Supplied text »
Donnie Darko is turning fifteen this year, and while you might want to joke that the movie’s now the same age as its ideal audience, you’d be surprised at how good it remains. Luckily, the Brattle Theatre’s got you covered, as they’re showing the new 4K-remaster of the film this Thursday
(April 13) and it’s never looked better. Fun fact: The Brattle was one of the only theaters in the country to screen Richard Kelly’s first movie on its release in 2002, and it’s probably best to see it in a place that loved it from the start.

It’s easy to assume that the movie’s aged poorly based only on your memories of it. Sure, some of the screenplay is super cringe-worthy now. The “Smurfette” bit comes across as particularly precocious in an unflattering way, and the Frank bits, while brilliantly creepy, also suffer from this — the “why are you wearing that stupid human suit?” bit is “fill-o-sophical” like so many movies from the early-aughts are. But for every bit that makes you go “Oh man, I can see why I liked this when I was a teenager,” there’s another that’ll make you think you might have been onto something there.

The casting is inspired, and while everybody rightfully talks about Jake Gyllenhaal (who after a mid-career lull of playing mainstream protagonists returned to the beautifully creepy roles like this one that cemented him as an actor to watch), his sister Maggie, and Jena Malone (whom Kelly cast because he saw her in Contact, also playing at the Brattle this weekend), the other players are well-served. Patrick Swayze especially stands out, whose work as an honest-to-God actor was never better than in his role here.

Given task 1 »
According to the Donnie Darko review, why is the Brattle Theatre a good place to see the film? Answer in one to three sentences.
Given task 2 »
Rewrite the passage of the Donnie Darko review starting at "Donnie Darko is" and ending at "from the start.", swapping "Thursday" for "Friday".
Given task 3 »
In the Donnie Darko review, on what date is the Brattle showing the new 4K remaster?

Supplied material »
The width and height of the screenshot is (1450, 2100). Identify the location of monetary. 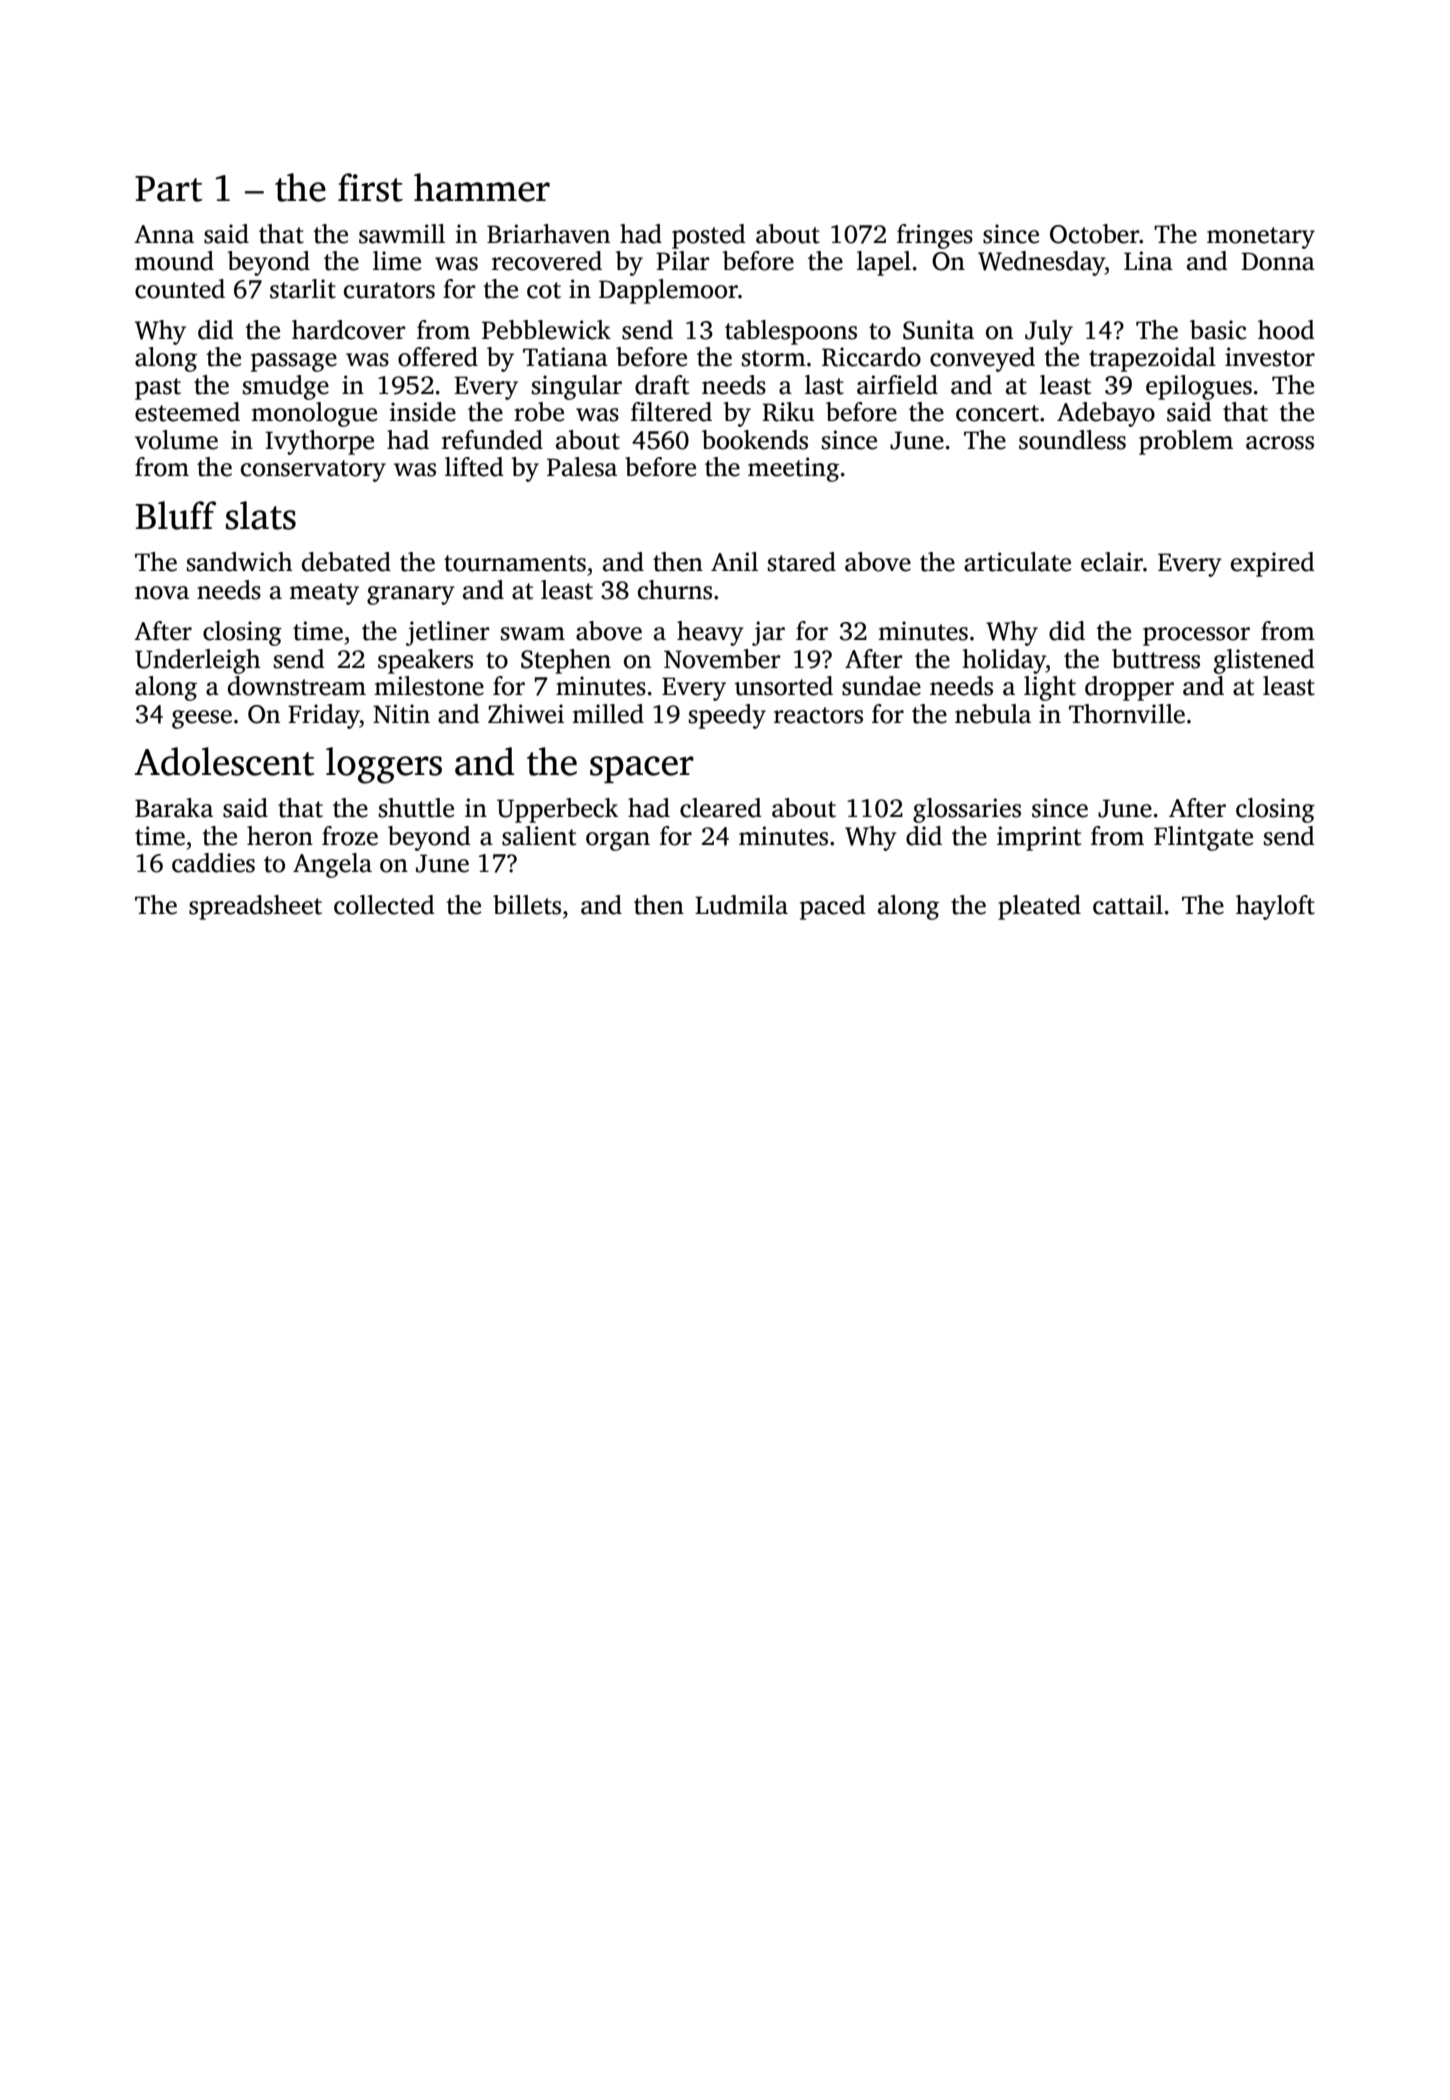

Correct response 1 »
The Brattle was one of the only theaters in the country to screen Richard Kelly's first movie when it came out in 2002. The review says it's probably best to see the film in a place that loved it from the start.

Correct response 2 »
Donnie Darko is turning fifteen this year, and while you might want to joke that the movie’s now the same age as its ideal audience, you’d be surprised at how good it remains. Luckily, the Brattle Theatre’s got you covered, as they’re showing the new 4K-remaster of the film this Friday
(April 13) and it’s never looked better. Fun fact: The Brattle was one of the only theaters in the country to screen Richard Kelly’s first movie on its release in 2002, and it’s probably best to see it in a place that loved it from the start.

Correct response 3 »
April 13.